In 2006, Time Magazine ‘You’ (us, we, the users of the world wide web) the people of the year.
I know I am six years late in discovering this, but it reminded me of the content of DIGC202- growth of internet technologies, user created content, social networks, citizen journalism, creation, remixing, collaboration, media convergence, prosumers, produsers, and this weeks topic, the long tail and the attention economy.
Time Magazine chose we, the active users of the internet, the person of the year because of how we use Web 2.0 (a term which I’m sure was less bandied around back then),
“for seizing the reins of the global media, for founding and framing the new digital democracy, for working for nothing and beating the pros at their own game.”
So, yes, we were the new interactive audience of the web, and we still are. I would even say that we are the driving force behind the long tail. It may be the companies such as Netflix, Amazon and iTunes who are uploading their commodities, but their reason for this and their reason for their success in sales is because of the buyers, the people purchasing this content from home. The consumers of commercial/popular products online are driving the purchasing of and the demand for more niche products. Consumers are also helping other consumers by the way of the ‘People who bought … also bought…’ and the filters and recommendations features. As Chris Anderson said, the long tail isn’t about throwing a whole heap of niche products online and expecting them to benefit from the long tail,you need hits on the popular products to lead to hits on the nice products.

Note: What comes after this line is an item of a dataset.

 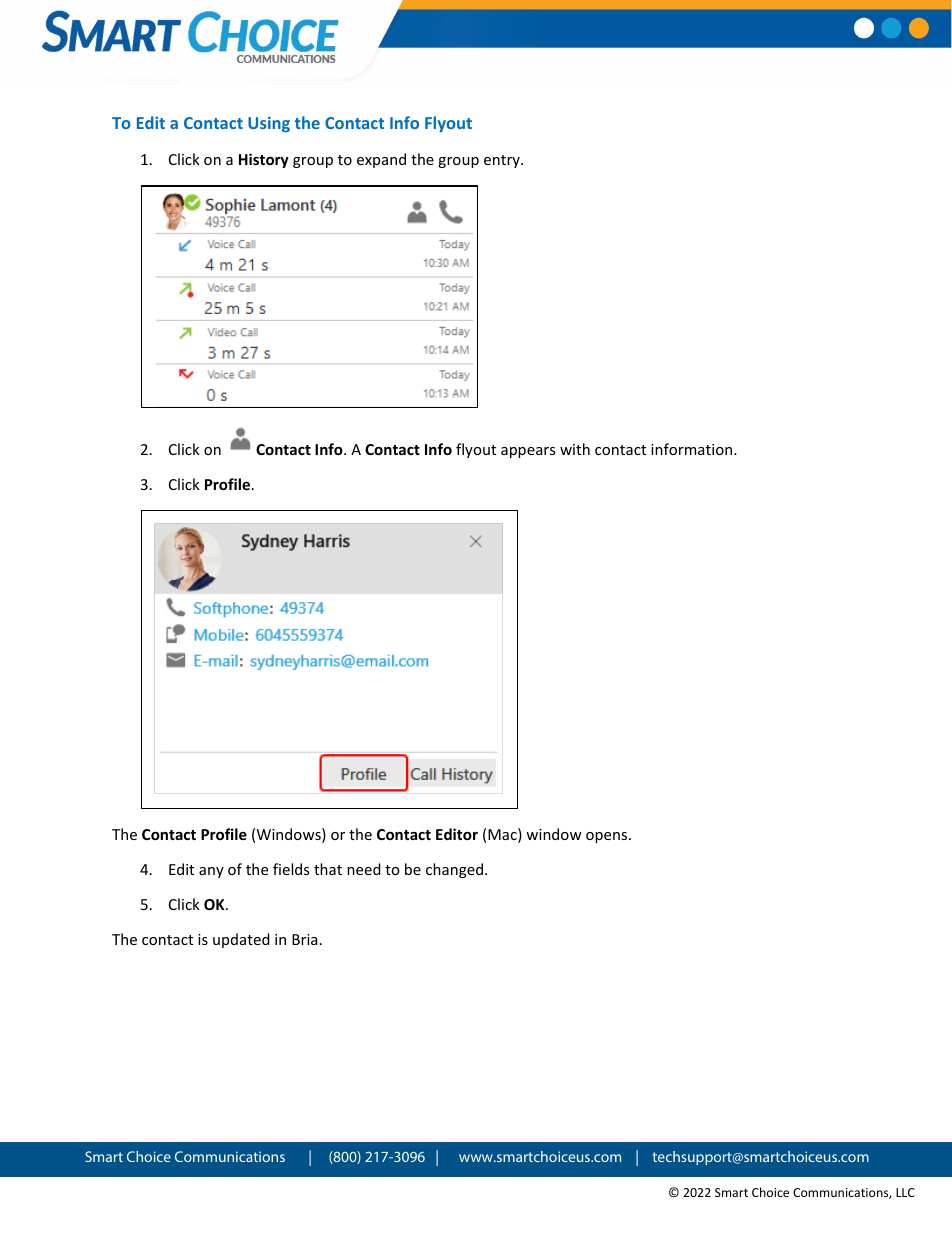 What do you see at coordinates (381, 160) in the document?
I see `expand` at bounding box center [381, 160].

Ted asked us to think about what the real value of sites like Google, Netflix, Trip Advisor are. I think that the value is is that they allow this idea of scarcity vs abundance to co-exist. For instance, with Trip Advisor, I can go online and find an abundance of information about holiday destinations, hotels, things to do and see, all rated by people who have been there and experienced it. Where as at a travel agent, I can only access the personal knowledge and experiences of a handful of people. There is a scarce amount of knowledge in a small amount of space.
Companies that go online can hold so much more knowledge, products and information than any physical place can, and for practically free. If we, as users, did not interact with this online economy, it would not succeed.
So yes, I think that us active users did deserve to be named Time’s person of the year. Congrats.